What is needed — Reproduce word for word the part of the data that opens with the line containing "At what coordinates should I click to accomplish: Click the 内容" and closes with the line containing "will pyautogui.click(x=41, y=32).", including both of those lines.

Records for this exercise —

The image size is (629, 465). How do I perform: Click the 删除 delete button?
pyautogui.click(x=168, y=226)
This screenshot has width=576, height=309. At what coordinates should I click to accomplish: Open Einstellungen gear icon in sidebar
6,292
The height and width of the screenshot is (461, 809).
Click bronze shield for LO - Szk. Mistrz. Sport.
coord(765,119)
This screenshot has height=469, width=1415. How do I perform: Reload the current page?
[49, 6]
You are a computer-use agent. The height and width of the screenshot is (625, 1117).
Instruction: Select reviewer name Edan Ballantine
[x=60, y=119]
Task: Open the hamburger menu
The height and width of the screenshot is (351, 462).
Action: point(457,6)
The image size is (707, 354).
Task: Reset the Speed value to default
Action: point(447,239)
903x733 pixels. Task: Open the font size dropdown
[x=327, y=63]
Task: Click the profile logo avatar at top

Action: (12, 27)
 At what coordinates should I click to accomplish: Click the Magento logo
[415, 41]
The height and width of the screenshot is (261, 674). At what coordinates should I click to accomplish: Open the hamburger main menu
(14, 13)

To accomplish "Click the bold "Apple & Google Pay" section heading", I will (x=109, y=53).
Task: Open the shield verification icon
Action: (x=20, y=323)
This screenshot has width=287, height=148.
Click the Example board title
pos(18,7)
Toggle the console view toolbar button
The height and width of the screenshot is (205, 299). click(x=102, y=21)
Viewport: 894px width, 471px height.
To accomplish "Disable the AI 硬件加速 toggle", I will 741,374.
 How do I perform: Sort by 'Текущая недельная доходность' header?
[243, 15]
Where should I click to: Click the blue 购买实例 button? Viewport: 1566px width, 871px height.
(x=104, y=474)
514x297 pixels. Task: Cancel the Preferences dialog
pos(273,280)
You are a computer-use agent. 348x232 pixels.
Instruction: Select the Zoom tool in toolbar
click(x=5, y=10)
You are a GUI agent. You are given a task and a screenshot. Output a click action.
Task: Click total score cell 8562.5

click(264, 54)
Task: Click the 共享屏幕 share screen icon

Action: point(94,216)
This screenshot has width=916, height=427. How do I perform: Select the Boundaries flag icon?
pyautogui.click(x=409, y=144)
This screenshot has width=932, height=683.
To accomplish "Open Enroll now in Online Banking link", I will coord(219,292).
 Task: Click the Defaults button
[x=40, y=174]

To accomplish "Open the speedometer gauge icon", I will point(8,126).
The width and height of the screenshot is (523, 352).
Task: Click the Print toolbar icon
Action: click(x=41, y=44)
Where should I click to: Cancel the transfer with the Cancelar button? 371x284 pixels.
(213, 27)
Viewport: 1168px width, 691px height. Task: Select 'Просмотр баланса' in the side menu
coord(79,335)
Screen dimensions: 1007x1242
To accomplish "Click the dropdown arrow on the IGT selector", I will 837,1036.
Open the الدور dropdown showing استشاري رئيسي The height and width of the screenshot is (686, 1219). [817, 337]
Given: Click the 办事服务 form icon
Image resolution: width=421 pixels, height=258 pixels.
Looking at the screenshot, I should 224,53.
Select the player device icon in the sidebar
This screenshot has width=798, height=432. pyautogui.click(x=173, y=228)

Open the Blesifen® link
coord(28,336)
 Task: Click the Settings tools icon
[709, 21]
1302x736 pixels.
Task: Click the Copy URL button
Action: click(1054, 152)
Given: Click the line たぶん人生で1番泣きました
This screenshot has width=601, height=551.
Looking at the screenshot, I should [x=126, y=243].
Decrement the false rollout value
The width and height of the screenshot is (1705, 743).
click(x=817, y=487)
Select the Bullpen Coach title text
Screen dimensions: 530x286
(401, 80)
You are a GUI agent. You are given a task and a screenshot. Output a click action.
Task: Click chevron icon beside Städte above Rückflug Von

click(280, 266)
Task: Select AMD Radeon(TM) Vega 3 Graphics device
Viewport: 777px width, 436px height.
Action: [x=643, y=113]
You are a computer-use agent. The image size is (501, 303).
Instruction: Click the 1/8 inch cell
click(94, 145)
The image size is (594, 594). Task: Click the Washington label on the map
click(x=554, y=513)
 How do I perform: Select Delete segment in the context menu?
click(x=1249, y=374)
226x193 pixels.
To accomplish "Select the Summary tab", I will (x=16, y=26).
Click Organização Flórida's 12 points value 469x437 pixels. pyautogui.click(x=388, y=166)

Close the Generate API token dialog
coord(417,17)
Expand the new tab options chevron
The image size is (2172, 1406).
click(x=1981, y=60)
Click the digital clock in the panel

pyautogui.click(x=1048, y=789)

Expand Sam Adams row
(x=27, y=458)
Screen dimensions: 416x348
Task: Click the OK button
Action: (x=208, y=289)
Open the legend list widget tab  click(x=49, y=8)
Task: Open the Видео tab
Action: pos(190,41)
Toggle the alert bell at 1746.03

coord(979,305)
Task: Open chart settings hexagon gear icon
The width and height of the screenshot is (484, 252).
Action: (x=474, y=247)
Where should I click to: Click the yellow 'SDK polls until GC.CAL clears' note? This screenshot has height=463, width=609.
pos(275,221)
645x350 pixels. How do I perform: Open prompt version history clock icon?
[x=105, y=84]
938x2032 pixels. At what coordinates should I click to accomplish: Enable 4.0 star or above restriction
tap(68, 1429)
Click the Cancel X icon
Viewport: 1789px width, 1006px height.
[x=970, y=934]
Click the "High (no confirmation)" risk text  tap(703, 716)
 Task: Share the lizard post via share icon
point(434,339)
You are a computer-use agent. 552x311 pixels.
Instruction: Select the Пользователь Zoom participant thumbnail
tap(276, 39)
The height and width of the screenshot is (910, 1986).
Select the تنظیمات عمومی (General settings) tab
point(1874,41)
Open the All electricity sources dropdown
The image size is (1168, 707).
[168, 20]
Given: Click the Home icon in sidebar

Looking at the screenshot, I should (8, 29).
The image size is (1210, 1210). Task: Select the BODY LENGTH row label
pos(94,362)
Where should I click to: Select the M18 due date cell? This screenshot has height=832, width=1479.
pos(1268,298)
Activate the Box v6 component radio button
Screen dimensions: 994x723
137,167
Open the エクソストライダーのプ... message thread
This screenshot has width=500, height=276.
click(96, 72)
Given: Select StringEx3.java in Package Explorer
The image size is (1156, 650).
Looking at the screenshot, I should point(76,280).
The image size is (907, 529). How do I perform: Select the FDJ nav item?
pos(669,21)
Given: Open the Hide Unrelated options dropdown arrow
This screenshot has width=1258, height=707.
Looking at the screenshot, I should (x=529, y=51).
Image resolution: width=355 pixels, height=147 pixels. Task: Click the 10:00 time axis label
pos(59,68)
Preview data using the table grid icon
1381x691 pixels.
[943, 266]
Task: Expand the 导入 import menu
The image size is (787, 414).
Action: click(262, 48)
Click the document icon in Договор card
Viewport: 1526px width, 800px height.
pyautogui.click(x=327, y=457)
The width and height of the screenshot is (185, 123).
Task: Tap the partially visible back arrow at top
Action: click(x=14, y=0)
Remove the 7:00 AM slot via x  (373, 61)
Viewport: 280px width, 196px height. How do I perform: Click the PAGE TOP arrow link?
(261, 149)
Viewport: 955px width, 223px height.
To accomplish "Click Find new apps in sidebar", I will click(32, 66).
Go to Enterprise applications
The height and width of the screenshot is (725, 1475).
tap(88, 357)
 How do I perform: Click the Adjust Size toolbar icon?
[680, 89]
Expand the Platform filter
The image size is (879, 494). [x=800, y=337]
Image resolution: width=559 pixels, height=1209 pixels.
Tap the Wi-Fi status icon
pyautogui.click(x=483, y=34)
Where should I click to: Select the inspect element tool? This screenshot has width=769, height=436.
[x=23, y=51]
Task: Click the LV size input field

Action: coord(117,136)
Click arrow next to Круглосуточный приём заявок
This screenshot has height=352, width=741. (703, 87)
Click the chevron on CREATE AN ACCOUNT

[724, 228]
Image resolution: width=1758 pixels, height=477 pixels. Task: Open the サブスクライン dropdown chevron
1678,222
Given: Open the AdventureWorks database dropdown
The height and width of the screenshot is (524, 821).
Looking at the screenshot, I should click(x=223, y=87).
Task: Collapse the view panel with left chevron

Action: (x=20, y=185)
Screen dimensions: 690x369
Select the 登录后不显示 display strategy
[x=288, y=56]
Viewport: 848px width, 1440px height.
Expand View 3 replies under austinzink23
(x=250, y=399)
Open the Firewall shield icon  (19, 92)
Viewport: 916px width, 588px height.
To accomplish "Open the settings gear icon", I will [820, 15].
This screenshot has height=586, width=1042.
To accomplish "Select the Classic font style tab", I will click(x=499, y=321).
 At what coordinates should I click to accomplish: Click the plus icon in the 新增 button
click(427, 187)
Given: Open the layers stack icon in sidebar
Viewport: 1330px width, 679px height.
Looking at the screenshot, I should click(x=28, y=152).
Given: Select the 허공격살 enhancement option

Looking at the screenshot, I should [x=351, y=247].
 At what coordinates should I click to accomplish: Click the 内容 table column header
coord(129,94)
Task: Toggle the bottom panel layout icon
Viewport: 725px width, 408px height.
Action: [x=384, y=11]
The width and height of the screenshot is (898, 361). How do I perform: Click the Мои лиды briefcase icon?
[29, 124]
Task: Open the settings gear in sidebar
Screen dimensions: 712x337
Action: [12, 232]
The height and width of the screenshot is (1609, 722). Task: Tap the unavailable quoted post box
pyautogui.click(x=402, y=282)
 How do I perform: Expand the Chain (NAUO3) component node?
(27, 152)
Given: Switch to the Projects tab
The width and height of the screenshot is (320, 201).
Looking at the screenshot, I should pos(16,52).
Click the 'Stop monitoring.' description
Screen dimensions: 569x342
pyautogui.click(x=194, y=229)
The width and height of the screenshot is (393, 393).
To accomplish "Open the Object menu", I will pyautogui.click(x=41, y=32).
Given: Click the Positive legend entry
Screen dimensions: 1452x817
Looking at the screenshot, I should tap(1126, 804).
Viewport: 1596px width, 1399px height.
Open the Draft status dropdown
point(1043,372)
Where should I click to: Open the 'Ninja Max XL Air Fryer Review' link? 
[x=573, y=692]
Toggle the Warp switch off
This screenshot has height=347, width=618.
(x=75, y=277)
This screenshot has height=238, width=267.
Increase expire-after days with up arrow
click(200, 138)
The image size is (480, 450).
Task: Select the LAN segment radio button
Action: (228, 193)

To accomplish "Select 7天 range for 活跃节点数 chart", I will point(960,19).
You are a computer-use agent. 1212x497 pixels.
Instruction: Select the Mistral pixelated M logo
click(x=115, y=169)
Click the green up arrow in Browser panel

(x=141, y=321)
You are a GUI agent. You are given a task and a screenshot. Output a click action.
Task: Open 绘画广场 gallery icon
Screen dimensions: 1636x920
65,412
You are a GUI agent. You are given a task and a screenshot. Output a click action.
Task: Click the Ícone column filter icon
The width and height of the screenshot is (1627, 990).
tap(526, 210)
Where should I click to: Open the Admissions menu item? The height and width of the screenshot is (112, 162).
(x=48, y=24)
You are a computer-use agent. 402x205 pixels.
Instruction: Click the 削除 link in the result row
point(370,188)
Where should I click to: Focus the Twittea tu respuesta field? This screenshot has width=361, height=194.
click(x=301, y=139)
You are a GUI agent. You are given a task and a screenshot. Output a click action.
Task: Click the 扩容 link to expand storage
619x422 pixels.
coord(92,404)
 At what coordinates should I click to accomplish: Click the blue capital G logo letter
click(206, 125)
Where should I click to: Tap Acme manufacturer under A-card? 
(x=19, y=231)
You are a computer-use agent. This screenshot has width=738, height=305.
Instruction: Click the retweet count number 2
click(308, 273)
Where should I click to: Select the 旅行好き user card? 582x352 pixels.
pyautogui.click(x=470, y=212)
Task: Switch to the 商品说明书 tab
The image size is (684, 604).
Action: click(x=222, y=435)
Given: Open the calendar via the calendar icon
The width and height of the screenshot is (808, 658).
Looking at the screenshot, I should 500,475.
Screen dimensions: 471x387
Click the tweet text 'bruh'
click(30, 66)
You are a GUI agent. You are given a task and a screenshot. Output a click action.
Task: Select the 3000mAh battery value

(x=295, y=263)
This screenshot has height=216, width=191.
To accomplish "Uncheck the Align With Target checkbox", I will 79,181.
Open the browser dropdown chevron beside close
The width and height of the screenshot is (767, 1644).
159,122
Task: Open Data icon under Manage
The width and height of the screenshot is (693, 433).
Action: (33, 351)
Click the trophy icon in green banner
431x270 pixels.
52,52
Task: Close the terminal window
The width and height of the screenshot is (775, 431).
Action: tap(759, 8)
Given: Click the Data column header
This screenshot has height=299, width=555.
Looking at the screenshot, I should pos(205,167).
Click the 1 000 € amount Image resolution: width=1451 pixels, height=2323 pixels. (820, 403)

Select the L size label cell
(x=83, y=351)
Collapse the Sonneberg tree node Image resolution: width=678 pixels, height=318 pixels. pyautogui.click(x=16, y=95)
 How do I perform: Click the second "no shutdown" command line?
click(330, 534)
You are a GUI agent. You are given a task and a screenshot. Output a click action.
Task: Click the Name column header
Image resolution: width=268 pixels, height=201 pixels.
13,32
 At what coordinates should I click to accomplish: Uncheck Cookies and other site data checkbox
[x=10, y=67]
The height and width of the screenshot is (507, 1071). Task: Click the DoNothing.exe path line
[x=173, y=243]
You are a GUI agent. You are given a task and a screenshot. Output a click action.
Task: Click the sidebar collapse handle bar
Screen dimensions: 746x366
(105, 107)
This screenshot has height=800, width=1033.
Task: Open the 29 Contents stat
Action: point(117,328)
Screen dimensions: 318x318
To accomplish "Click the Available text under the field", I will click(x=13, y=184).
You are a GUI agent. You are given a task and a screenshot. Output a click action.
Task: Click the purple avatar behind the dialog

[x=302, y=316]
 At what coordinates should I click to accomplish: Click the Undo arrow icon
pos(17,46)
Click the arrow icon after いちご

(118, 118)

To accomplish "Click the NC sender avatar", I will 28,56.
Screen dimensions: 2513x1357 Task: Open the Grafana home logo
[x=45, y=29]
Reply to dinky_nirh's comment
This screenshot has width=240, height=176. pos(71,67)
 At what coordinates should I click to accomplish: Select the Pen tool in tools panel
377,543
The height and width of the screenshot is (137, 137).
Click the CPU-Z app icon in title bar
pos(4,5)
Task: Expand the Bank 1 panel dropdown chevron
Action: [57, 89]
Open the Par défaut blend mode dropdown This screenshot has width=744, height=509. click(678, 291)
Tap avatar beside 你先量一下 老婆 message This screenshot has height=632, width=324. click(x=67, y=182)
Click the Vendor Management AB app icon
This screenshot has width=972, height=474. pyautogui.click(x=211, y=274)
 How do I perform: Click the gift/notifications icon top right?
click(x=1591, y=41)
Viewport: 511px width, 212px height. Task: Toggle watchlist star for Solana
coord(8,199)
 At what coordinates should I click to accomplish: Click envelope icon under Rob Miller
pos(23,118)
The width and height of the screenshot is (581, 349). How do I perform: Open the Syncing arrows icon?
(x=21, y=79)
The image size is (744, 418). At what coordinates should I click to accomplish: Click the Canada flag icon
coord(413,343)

Result of the exercise —
 At what coordinates should I click to accomplish: Click the 内容 table column header
coord(129,94)
Task: Toggle the bottom panel layout icon
Viewport: 725px width, 408px height.
Action: [x=384, y=11]
The width and height of the screenshot is (898, 361). How do I perform: Click the Мои лиды briefcase icon?
[29, 124]
Task: Open the settings gear in sidebar
Screen dimensions: 712x337
Action: [12, 232]
The height and width of the screenshot is (1609, 722). Task: Tap the unavailable quoted post box
pyautogui.click(x=402, y=282)
 How do I perform: Expand the Chain (NAUO3) component node?
(27, 152)
Given: Switch to the Projects tab
The width and height of the screenshot is (320, 201).
Looking at the screenshot, I should pos(16,52).
Click the 'Stop monitoring.' description
Screen dimensions: 569x342
pyautogui.click(x=194, y=229)
The width and height of the screenshot is (393, 393).
To accomplish "Open the Object menu", I will pyautogui.click(x=41, y=32).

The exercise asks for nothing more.